Si fueres creyente, te santiguarías. Desde luego que si tu abuela estuviera allí, lo habrías hecho. Pero en lugar de eso, le miras a la cara por primera vez. Cuando has entrado en la habitación y has sospechado lo que podría estar pasando, por supuesto que no te has atrevido. Sigues viendo borroso pero dirías que su expresión es plácida. Al menos es como te gustaría acabar tus días.

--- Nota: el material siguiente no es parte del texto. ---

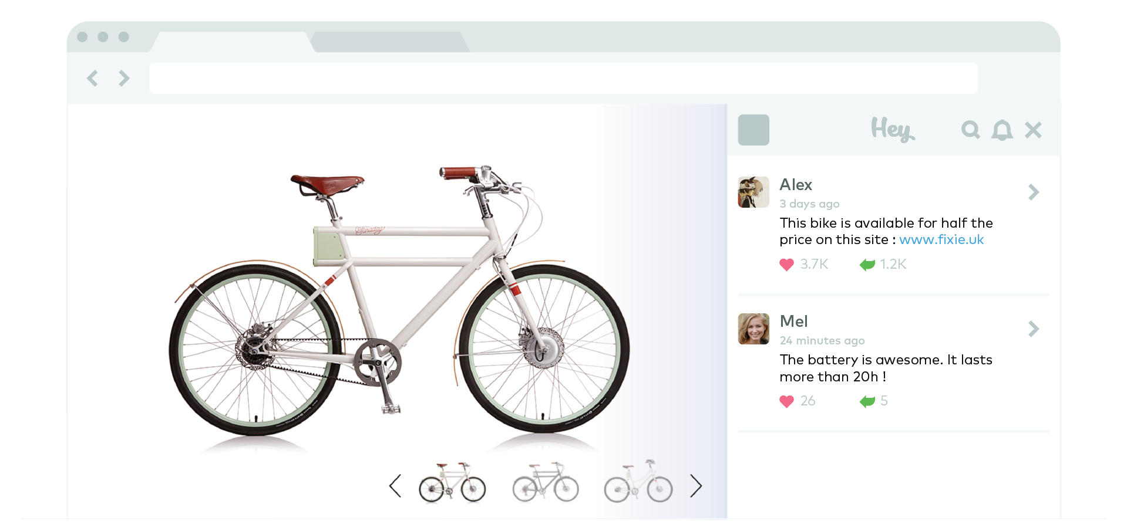Click the search magnifier icon in Hey panel
This screenshot has width=1127, height=531.
pyautogui.click(x=970, y=130)
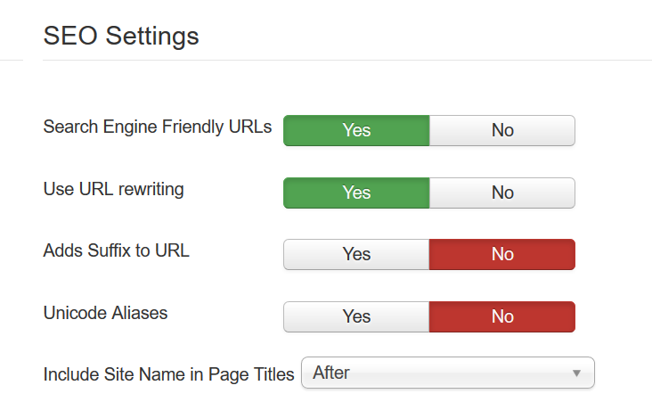The height and width of the screenshot is (410, 652).
Task: Click the After value text in the select box
Action: point(331,373)
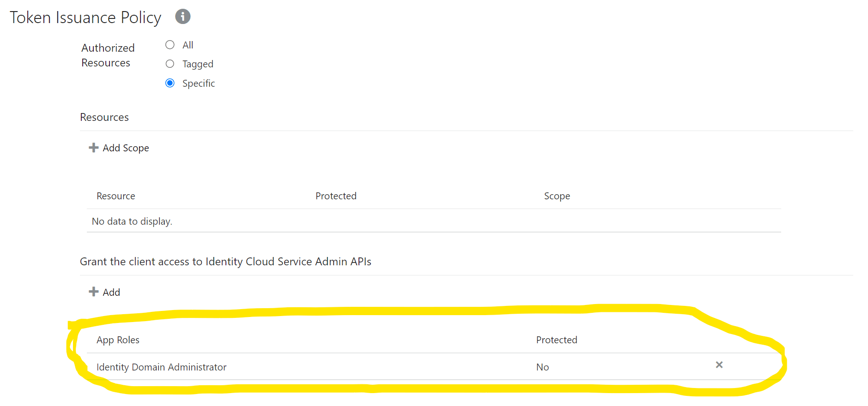Click the No data to display row
The image size is (868, 406).
click(132, 221)
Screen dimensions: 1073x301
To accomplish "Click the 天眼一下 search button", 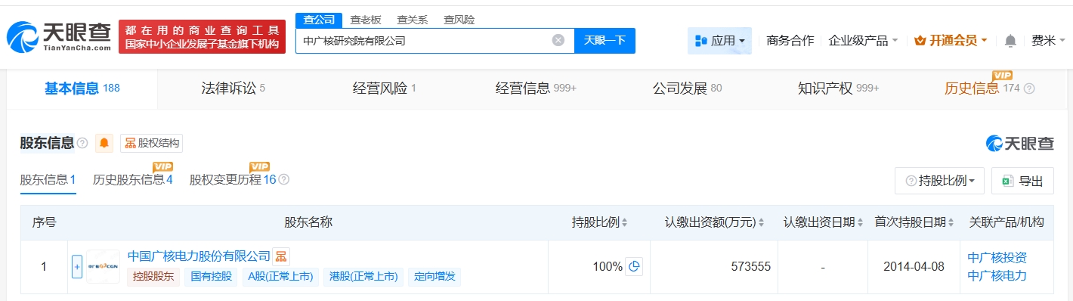I will coord(605,41).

Sus ojos están cerrados. Piensas que te estás volviendo loco y que tu abuela tiene razón: eres un cuentista. A ti eso siempre te sienta fatal. Te cabrea aunque no se lo demuestres porque precisamente es tu abuela. Y la quieres y no te gusta llevarle la contraria.
Escuchas con atención. Buscas en el silencio un ronquido que sabes que no vas a encontrar. Tragas saliva. En ese instante en que tus oídos prestaban atención al líquido viscoso que se desplazaba hacia tu garganta, el hombre debió emitir ese ruido bronco que confirmaba su vida. Seguro que te lo has perdido y ahora la incertidumbre tiene todo el poder para seguir devorándote. Te maldices. Tienes una corazonada que te insiste en que ese cuerpo no puede estar simplemente durmiendo.